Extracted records
◆ ◆ ◆ ◆ ◆

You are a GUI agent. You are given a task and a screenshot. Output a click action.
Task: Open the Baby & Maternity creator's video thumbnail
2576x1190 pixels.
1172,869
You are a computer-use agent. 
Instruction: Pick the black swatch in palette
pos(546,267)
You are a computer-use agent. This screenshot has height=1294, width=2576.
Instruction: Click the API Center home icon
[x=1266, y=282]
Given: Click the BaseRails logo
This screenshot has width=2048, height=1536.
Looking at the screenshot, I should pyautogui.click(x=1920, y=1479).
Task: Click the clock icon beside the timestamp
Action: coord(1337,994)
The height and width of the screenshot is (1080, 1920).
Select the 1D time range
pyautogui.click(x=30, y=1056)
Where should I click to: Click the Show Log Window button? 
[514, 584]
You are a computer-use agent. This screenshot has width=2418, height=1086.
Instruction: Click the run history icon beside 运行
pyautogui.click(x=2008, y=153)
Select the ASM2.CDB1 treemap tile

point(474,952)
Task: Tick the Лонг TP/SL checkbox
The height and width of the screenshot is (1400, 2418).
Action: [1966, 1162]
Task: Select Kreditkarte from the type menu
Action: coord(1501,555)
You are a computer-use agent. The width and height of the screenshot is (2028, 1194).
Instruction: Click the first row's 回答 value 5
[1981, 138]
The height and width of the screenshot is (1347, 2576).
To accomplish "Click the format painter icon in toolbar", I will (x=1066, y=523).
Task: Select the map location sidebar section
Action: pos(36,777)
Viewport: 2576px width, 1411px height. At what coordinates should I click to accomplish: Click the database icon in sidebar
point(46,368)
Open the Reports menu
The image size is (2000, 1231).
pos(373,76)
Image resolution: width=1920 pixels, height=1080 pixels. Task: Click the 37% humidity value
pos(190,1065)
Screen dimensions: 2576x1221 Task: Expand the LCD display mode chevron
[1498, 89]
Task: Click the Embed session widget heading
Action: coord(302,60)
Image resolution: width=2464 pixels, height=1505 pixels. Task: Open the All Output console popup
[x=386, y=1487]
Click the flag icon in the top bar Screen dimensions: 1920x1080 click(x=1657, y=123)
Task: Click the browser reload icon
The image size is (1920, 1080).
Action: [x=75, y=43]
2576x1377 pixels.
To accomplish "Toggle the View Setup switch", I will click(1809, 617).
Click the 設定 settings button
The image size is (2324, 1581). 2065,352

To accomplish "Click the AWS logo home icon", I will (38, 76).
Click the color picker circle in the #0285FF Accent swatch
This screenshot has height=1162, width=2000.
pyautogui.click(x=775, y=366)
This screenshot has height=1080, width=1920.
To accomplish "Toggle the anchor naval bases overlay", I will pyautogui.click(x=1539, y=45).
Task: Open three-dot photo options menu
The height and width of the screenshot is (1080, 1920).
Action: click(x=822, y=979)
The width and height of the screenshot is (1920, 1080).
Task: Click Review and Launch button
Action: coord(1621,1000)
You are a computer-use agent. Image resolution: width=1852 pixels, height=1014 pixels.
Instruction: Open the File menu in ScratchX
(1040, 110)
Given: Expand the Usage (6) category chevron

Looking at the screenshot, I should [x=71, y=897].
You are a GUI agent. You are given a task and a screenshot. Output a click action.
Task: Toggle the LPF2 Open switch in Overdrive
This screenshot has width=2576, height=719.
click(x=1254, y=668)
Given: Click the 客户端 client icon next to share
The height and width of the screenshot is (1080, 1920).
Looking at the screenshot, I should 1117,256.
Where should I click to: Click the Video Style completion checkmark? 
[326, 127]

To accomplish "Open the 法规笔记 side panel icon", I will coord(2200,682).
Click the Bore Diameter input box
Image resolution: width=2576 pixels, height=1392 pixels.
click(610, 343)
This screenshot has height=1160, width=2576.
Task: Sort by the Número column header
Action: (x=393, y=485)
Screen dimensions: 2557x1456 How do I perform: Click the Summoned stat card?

◆ ◆ ◆ ◆ ◆

> Work request:
Above are the records; reproduce all of them exactly.

> Your response:
You are a GUI agent. You are given a task and a screenshot. Output a click action.
Task: Open the Baby & Maternity creator's video thumbnail
2576x1190 pixels.
1172,869
You are a computer-use agent. 
Instruction: Pick the black swatch in palette
pos(546,267)
You are a computer-use agent. This screenshot has height=1294, width=2576.
Instruction: Click the API Center home icon
[x=1266, y=282]
Given: Click the BaseRails logo
This screenshot has width=2048, height=1536.
Looking at the screenshot, I should pyautogui.click(x=1920, y=1479).
Task: Click the clock icon beside the timestamp
Action: coord(1337,994)
The height and width of the screenshot is (1080, 1920).
Select the 1D time range
pyautogui.click(x=30, y=1056)
Where should I click to: Click the Show Log Window button? 
[514, 584]
You are a computer-use agent. This screenshot has width=2418, height=1086.
Instruction: Click the run history icon beside 运行
pyautogui.click(x=2008, y=153)
Select the ASM2.CDB1 treemap tile

point(474,952)
Task: Tick the Лонг TP/SL checkbox
The height and width of the screenshot is (1400, 2418).
Action: [1966, 1162]
Task: Select Kreditkarte from the type menu
Action: coord(1501,555)
You are a computer-use agent. The width and height of the screenshot is (2028, 1194).
Instruction: Click the first row's 回答 value 5
[1981, 138]
The height and width of the screenshot is (1347, 2576).
To accomplish "Click the format painter icon in toolbar", I will (x=1066, y=523).
Task: Select the map location sidebar section
Action: pos(36,777)
Viewport: 2576px width, 1411px height. At what coordinates should I click to accomplish: Click the database icon in sidebar
point(46,368)
Open the Reports menu
The image size is (2000, 1231).
pos(373,76)
Image resolution: width=1920 pixels, height=1080 pixels. Task: Click the 37% humidity value
pos(190,1065)
Screen dimensions: 2576x1221 Task: Expand the LCD display mode chevron
[1498, 89]
Task: Click the Embed session widget heading
Action: coord(302,60)
Image resolution: width=2464 pixels, height=1505 pixels. Task: Open the All Output console popup
[x=386, y=1487]
Click the flag icon in the top bar Screen dimensions: 1920x1080 click(x=1657, y=123)
Task: Click the browser reload icon
The image size is (1920, 1080).
Action: [x=75, y=43]
2576x1377 pixels.
To accomplish "Toggle the View Setup switch", I will click(1809, 617).
Click the 設定 settings button
The image size is (2324, 1581). 2065,352

To accomplish "Click the AWS logo home icon", I will (38, 76).
Click the color picker circle in the #0285FF Accent swatch
This screenshot has height=1162, width=2000.
pyautogui.click(x=775, y=366)
This screenshot has height=1080, width=1920.
To accomplish "Toggle the anchor naval bases overlay", I will pyautogui.click(x=1539, y=45).
Task: Open three-dot photo options menu
The height and width of the screenshot is (1080, 1920).
Action: click(x=822, y=979)
The width and height of the screenshot is (1920, 1080).
Task: Click Review and Launch button
Action: coord(1621,1000)
You are a computer-use agent. Image resolution: width=1852 pixels, height=1014 pixels.
Instruction: Open the File menu in ScratchX
(1040, 110)
Given: Expand the Usage (6) category chevron

Looking at the screenshot, I should [x=71, y=897].
You are a GUI agent. You are given a task and a screenshot. Output a click action.
Task: Toggle the LPF2 Open switch in Overdrive
This screenshot has width=2576, height=719.
click(x=1254, y=668)
Given: Click the 客户端 client icon next to share
The height and width of the screenshot is (1080, 1920).
Looking at the screenshot, I should 1117,256.
Where should I click to: Click the Video Style completion checkmark? 
[326, 127]

To accomplish "Open the 法规笔记 side panel icon", I will coord(2200,682).
Click the Bore Diameter input box
Image resolution: width=2576 pixels, height=1392 pixels.
click(610, 343)
This screenshot has height=1160, width=2576.
Task: Sort by the Número column header
Action: (x=393, y=485)
Screen dimensions: 2557x1456 How do I perform: Click the Summoned stat card?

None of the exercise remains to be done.